▶ **ОТРЫВОК ДЛЯ ЧТЕНИЯ**:

------------------------

Официальное торжественное открытие II Международного хорового фестиваля состоялось вчера в Большом зале Филармонии. Однако на самом деле фестиваль уже стартовал: 1 июня Познанский хор мальчиков публично отмечал день детей, а 3 июня в драмтеатре имени Комиссаржевской выступал знаменитый московский ансамбль духовной музыки "Сирин". В загадках фестивального устройства и древнерусского певческого искусства разбиралась ОЛЬГА КОМОК.
Впрочем, есть подозрение, что один из фестивальных концертов, прошедших еще до официального открытия, по силе, как теперь модно говорить, "патриотически-воспитательного" воздействия на публику заведомо перевесил все прочие. Речь об ансамбле древнерусской духовной музыки "Сирин". Причем, речь самая прямая, без ерничества и подтекстов: этот легендарный коллектив уже 19 лет честно воспитывает в своих слушателях любовь к древнерусскому репертуару — духовным стихам и знаменному распеву. И делает это весьма доходчиво.
Во-первых, репертуар. В Петербурге, где ансамбль не был целую вечность, "Сирин" показал эдакую "экспортную" солянку из самых древнерусских сливок. "Плач Иосифа" в исполнении худрука Андрея Котова с созерцательно-импровизационным аккомпанементом гуслей и альта. Духовные стихи разных эпох и разного характера в исполнении отдельно мужской и женской групп. Соло опытных участниц ансамбля. Знаменитая колесная лира господина Котова — ровно такая, с какими побирались украинские и белорусские лирники. Древнерусское многоголосие (это вообще отдельная история — для непросвещенного уха более напоминает авангард XX века, нежели литургическую музыку). Наконец, пасхальные песнопения во главе с каноническим тропарем, который поется во время крестного хода. Проход с пением и пританцовыванием по залу под занавес. И все это коротко, разнообразно, с элементами театрализации, в ярких костюмах.

------------------------

▶ **ИЗВЛЕЧЁННЫЕ ДАННЫЕ**:
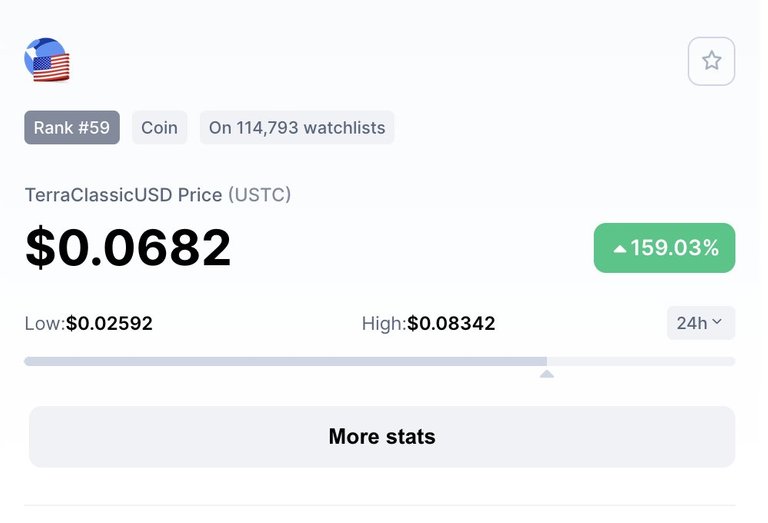This screenshot has width=768, height=523.
Task: Click the star icon inside the watchlist button
Action: tap(711, 61)
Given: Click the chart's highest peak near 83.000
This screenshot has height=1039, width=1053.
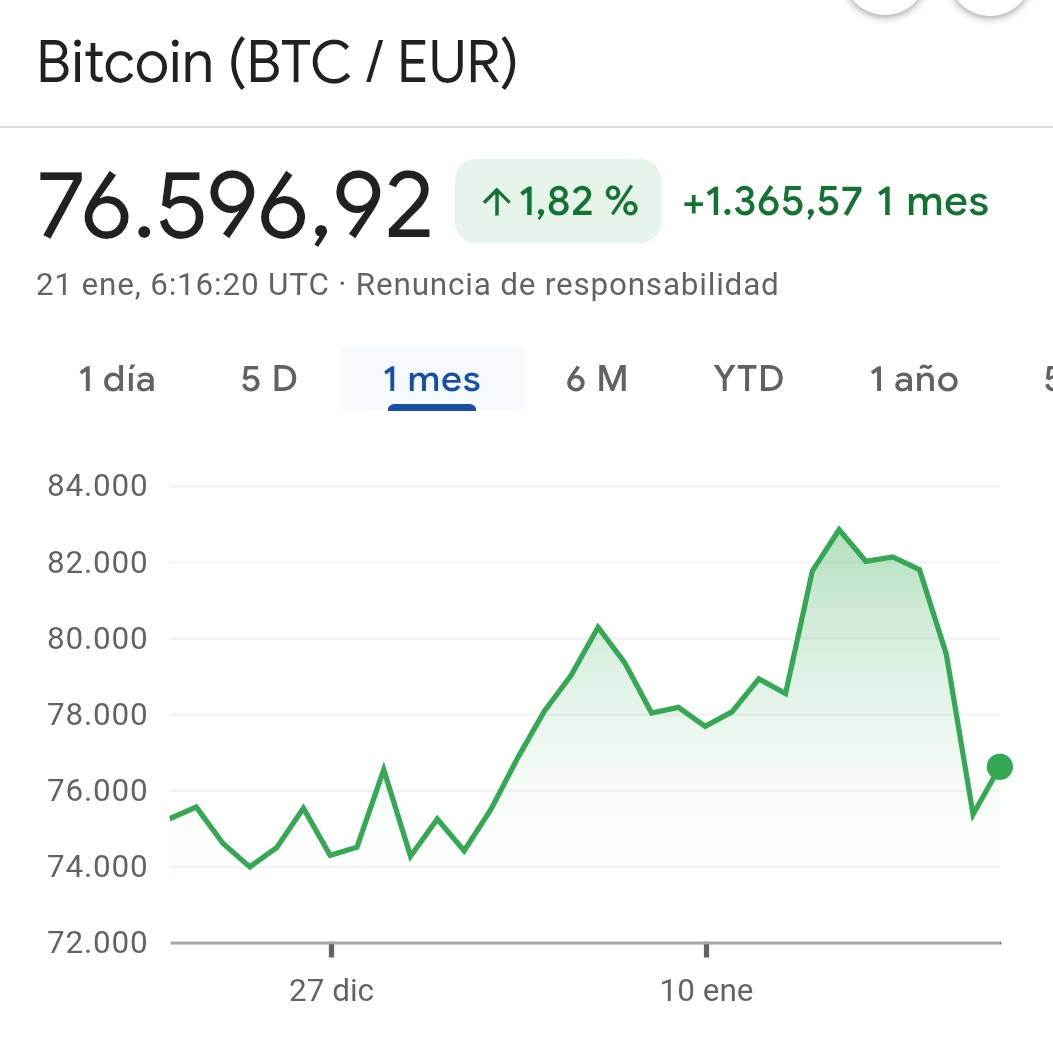Looking at the screenshot, I should pos(839,530).
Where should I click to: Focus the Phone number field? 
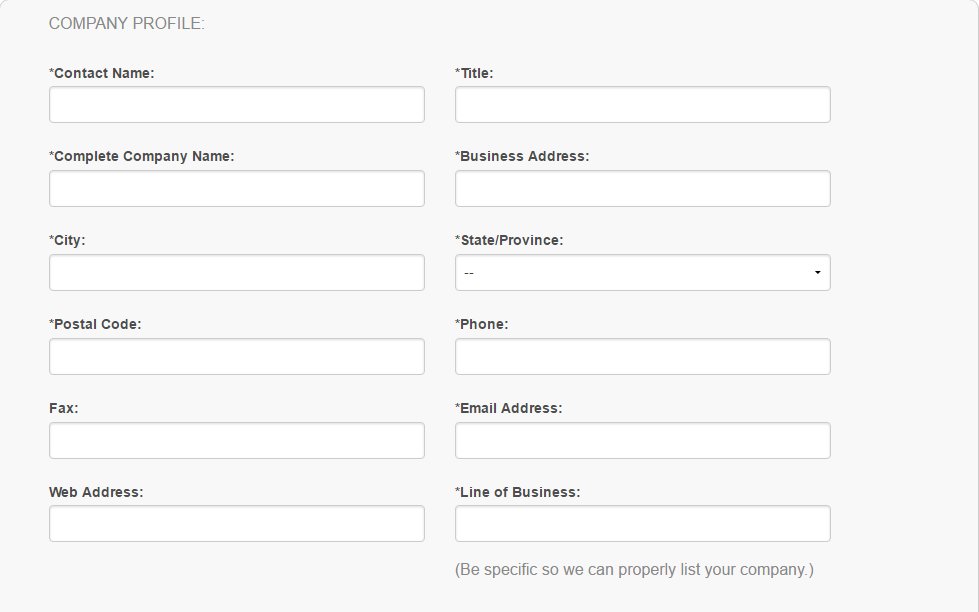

------------------------

▶ **РАБОЧЕЕ ЗАДАНИЕ**:
Верните без единого изменения весь отрывок о выступлении ансамбля «Сирин» на Международном хоровом фестивале.

▶ **РЕШЕНИЕ НИЖЕ**:
Официальное торжественное открытие II Международного хорового фестиваля состоялось вчера в Большом зале Филармонии. Однако на самом деле фестиваль уже стартовал: 1 июня Познанский хор мальчиков публично отмечал день детей, а 3 июня в драмтеатре имени Комиссаржевской выступал знаменитый московский ансамбль духовной музыки "Сирин". В загадках фестивального устройства и древнерусского певческого искусства разбиралась ОЛЬГА КОМОК.
Впрочем, есть подозрение, что один из фестивальных концертов, прошедших еще до официального открытия, по силе, как теперь модно говорить, "патриотически-воспитательного" воздействия на публику заведомо перевесил все прочие. Речь об ансамбле древнерусской духовной музыки "Сирин". Причем, речь самая прямая, без ерничества и подтекстов: этот легендарный коллектив уже 19 лет честно воспитывает в своих слушателях любовь к древнерусскому репертуару — духовным стихам и знаменному распеву. И делает это весьма доходчиво.
Во-первых, репертуар. В Петербурге, где ансамбль не был целую вечность, "Сирин" показал эдакую "экспортную" солянку из самых древнерусских сливок. "Плач Иосифа" в исполнении худрука Андрея Котова с созерцательно-импровизационным аккомпанементом гуслей и альта. Духовные стихи разных эпох и разного характера в исполнении отдельно мужской и женской групп. Соло опытных участниц ансамбля. Знаменитая колесная лира господина Котова — ровно такая, с какими побирались украинские и белорусские лирники. Древнерусское многоголосие (это вообще отдельная история — для непросвещенного уха более напоминает авангард XX века, нежели литургическую музыку). Наконец, пасхальные песнопения во главе с каноническим тропарем, который поется во время крестного хода. Проход с пением и пританцовыванием по залу под занавес. И все это коротко, разнообразно, с элементами театрализации, в ярких костюмах.